--- Start ---
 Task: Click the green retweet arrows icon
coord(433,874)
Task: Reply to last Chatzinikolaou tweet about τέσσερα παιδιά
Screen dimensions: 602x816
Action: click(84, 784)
--- End ---
● What you will do
Copy every line of the data above that contains the word "Task". Case counts.

● Full solution
 Task: Click the green retweet arrows icon
Task: Reply to last Chatzinikolaou tweet about τέσσερα παιδιά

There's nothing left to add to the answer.